Versorgungsmangel bei Antibiotika-Säften nun offiziell |
Daniela Hüttemann |
27.04.2023 08:00 Uhr |
Probleme bei der Beschaffung von Antibiotika-Säften haben Apotheken bereits seit Monaten und greifen daher vielerorts auf die Rezeptur auf Basis von Fertigarzneimitteln in Tablettenform zurück. / Foto: DAC/NRF
Apotheken und Eltern kranker Kinder wissen es seit Monaten: Antibiotika-Säfte für Kinder sind derzeit kaum zu bekommen, auch wenn der Bundesgesundheitsminister zuletzt von einer Entspannung der Lage sprach. Das ist in den Apotheken kaum zu spüren und auch das Bundesgesundheitsministerium sah es nun doch anders, denn am 19. April stellte es endlich einen offiziellen Versorgungsmangel fest. Die Bekanntmachung erfolgte am Dienstag im Bundesanzeiger (BAnz AT 25.04.2023 B4).
Diese Feststellung ermöglicht es nun den zuständigen Behörden der Länder, nach Maßgabe des § 79 Absatz 5 und 6 des Arzneimittelgesetzes (AMG), im Einzelfall ein befristetes Abweichen von den Vorgaben des AMG zu gestatten. Apotheken sollten sich bei Fragen hierzu an ihre Behörde wenden, teilte die Arzneimittelkommission der Deutschen Apotheker (AMK) mit.

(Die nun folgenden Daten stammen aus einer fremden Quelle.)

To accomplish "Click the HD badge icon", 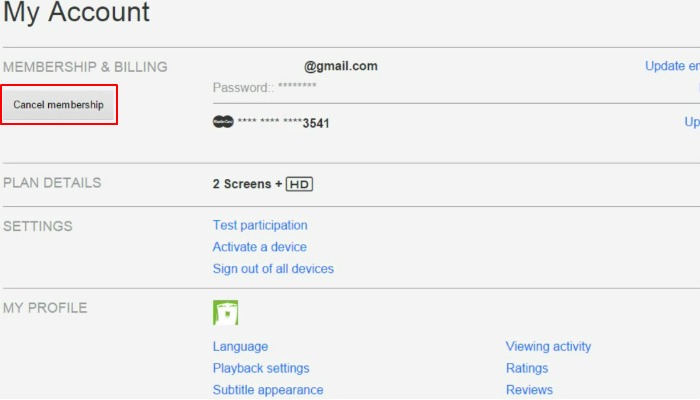I will [x=300, y=184].
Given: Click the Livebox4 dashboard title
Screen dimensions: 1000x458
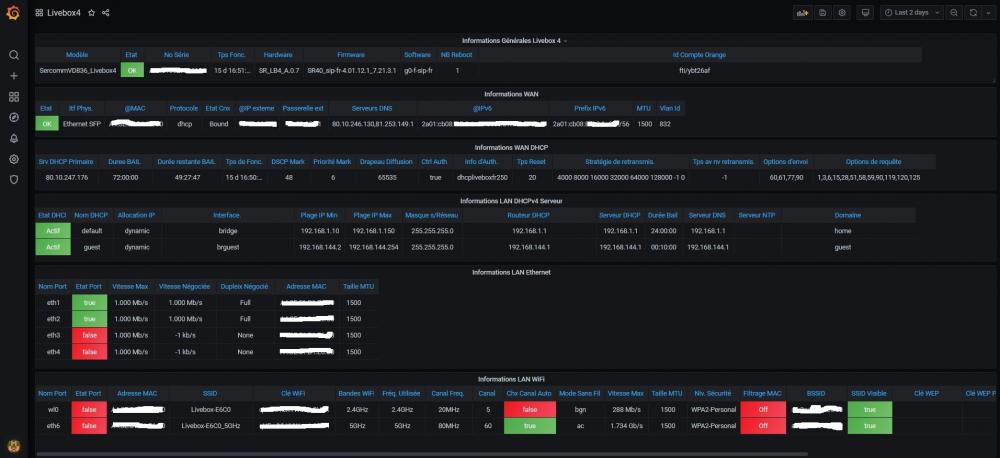Looking at the screenshot, I should pyautogui.click(x=63, y=13).
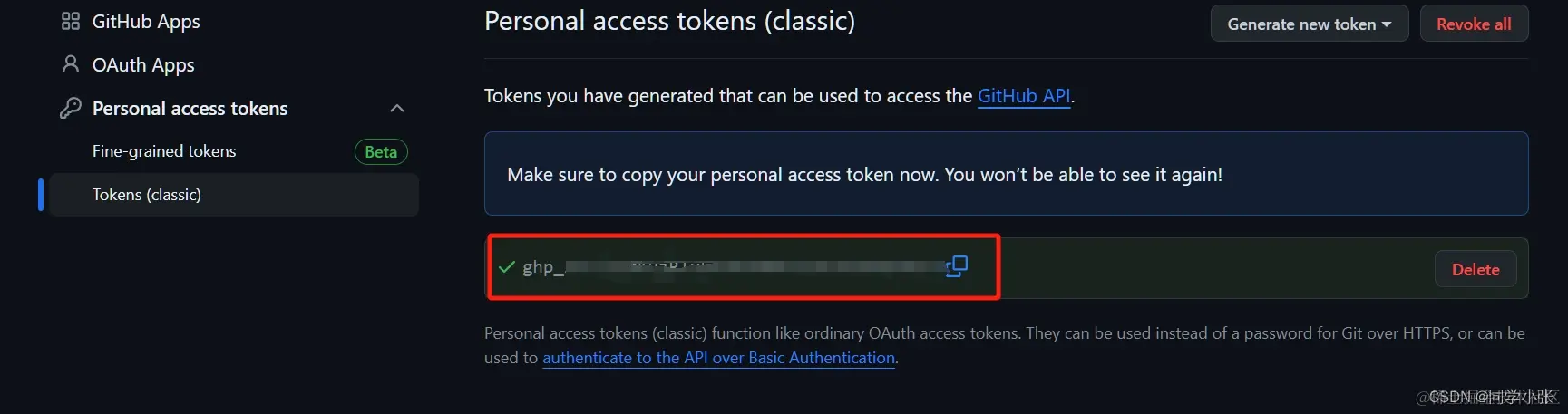Delete the newly generated token

(x=1475, y=269)
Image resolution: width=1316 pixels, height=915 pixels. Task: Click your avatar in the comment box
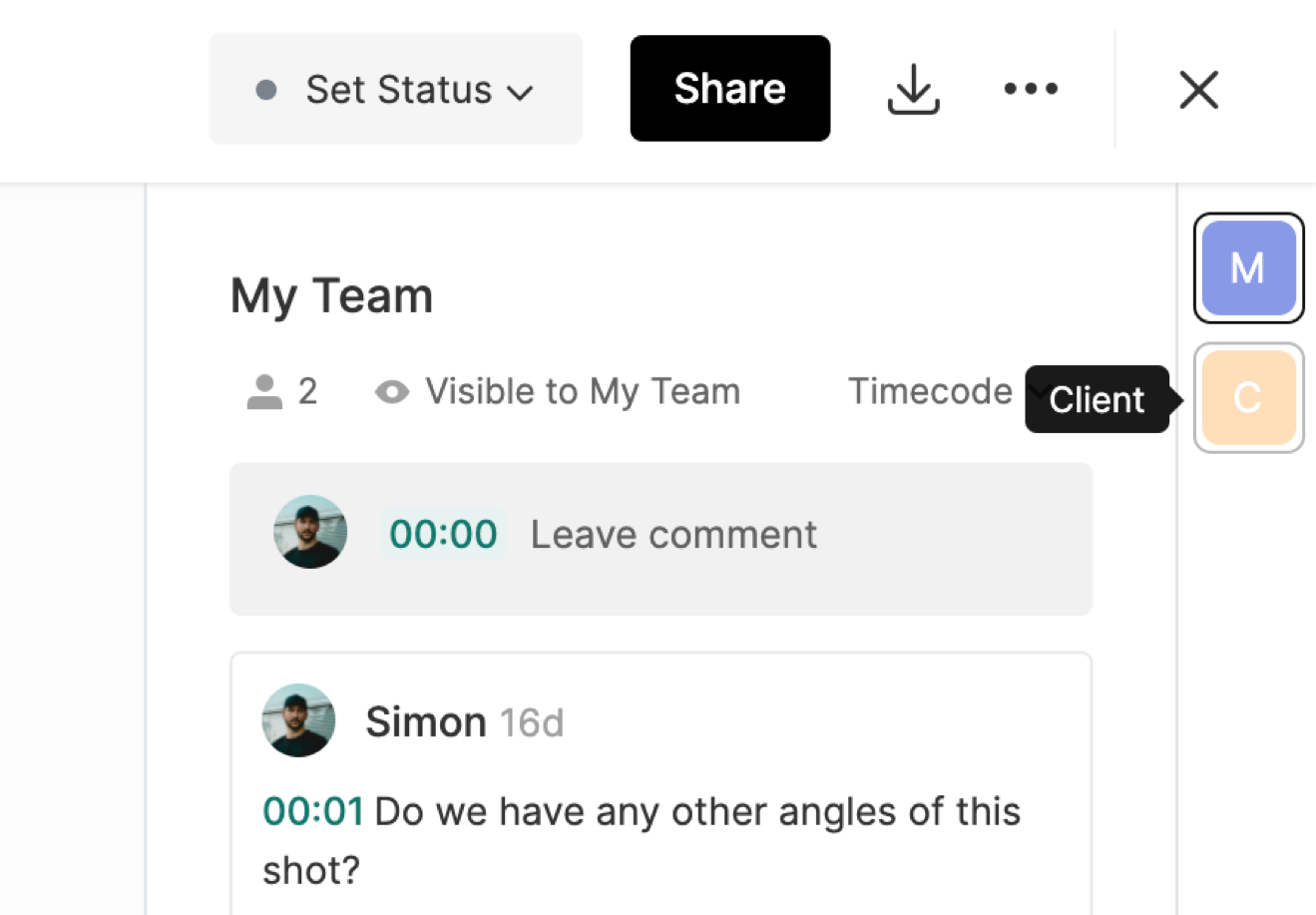coord(310,533)
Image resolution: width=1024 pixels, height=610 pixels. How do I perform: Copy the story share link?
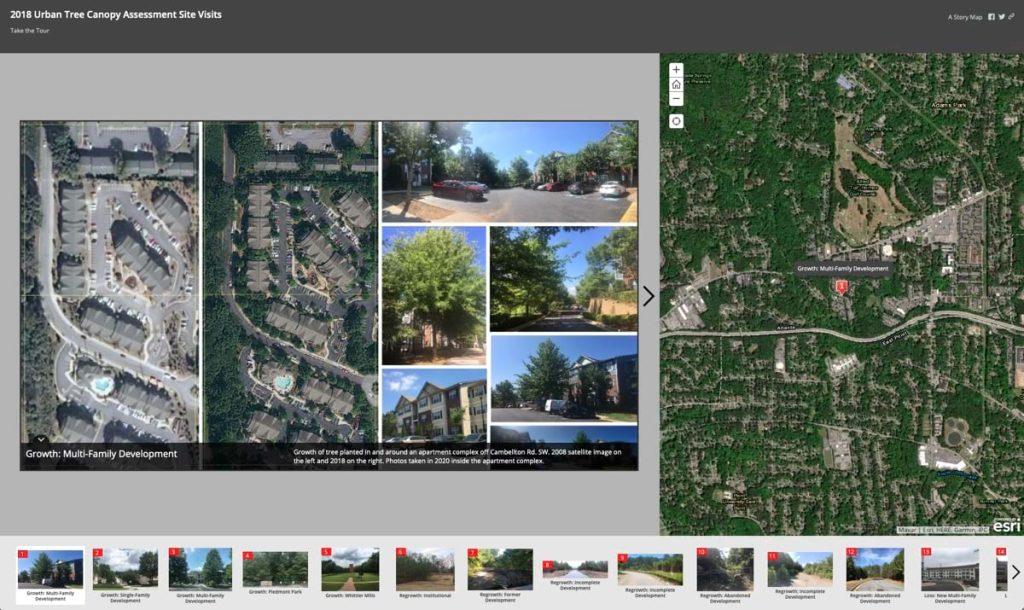pos(1012,17)
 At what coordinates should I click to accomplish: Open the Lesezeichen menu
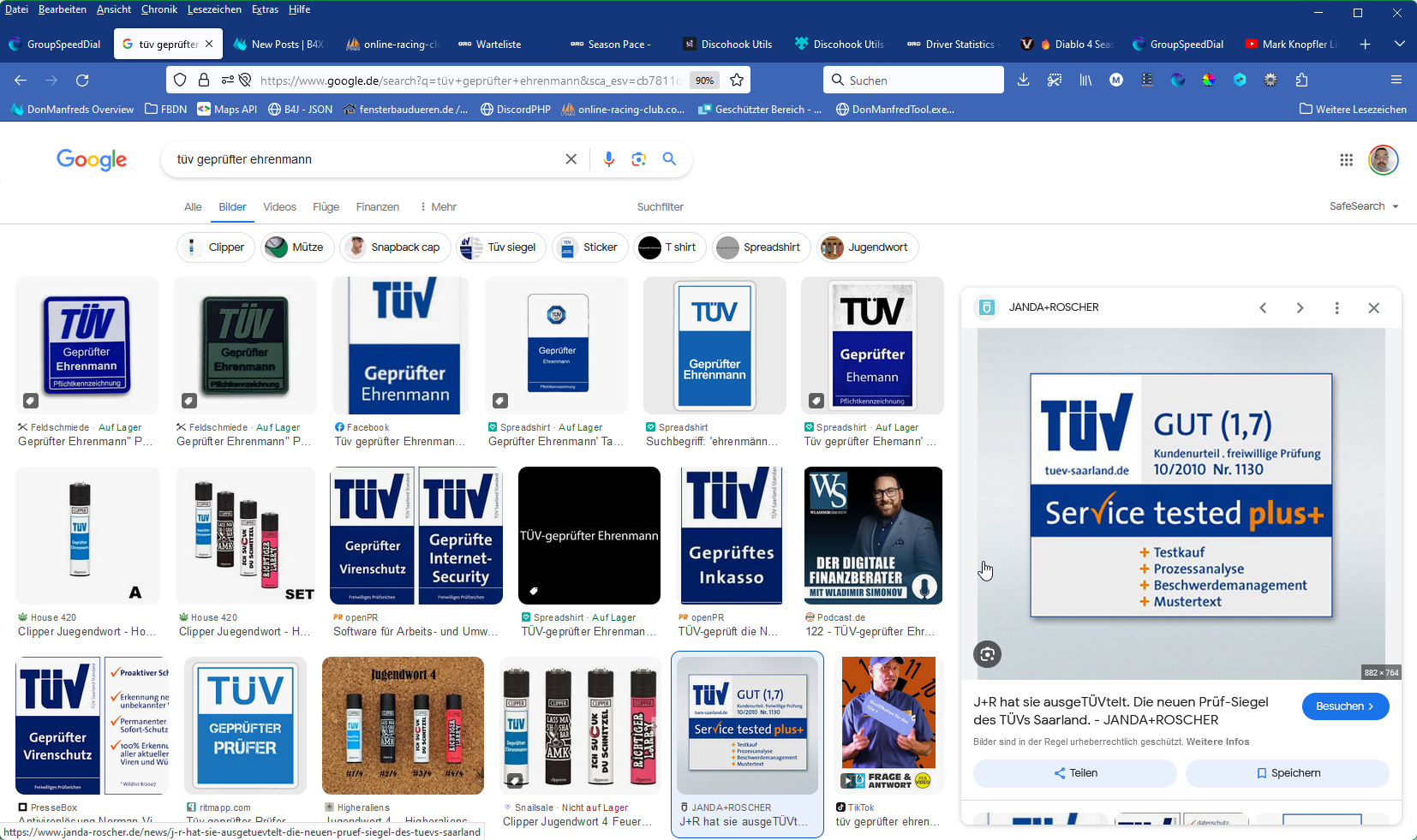pyautogui.click(x=214, y=9)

Was heißt das nun konkret? Zum Beispiel dürfe nun eine Landesbehörde Chargen von Arzneimitteln freigeben, auch wenn diesen nicht die letztgenehmigte Version der Packungsbeilage beiliegt, nennt das Bundesinstitut für Arzneimittel und Medizinprodukte auf seiner FAQ-Liste zu Lieferengpässen ein Beispiel. Dies kann der Fall sein, wenn eine bislang unbekannte Nebenwirkung aufgenommen wurde.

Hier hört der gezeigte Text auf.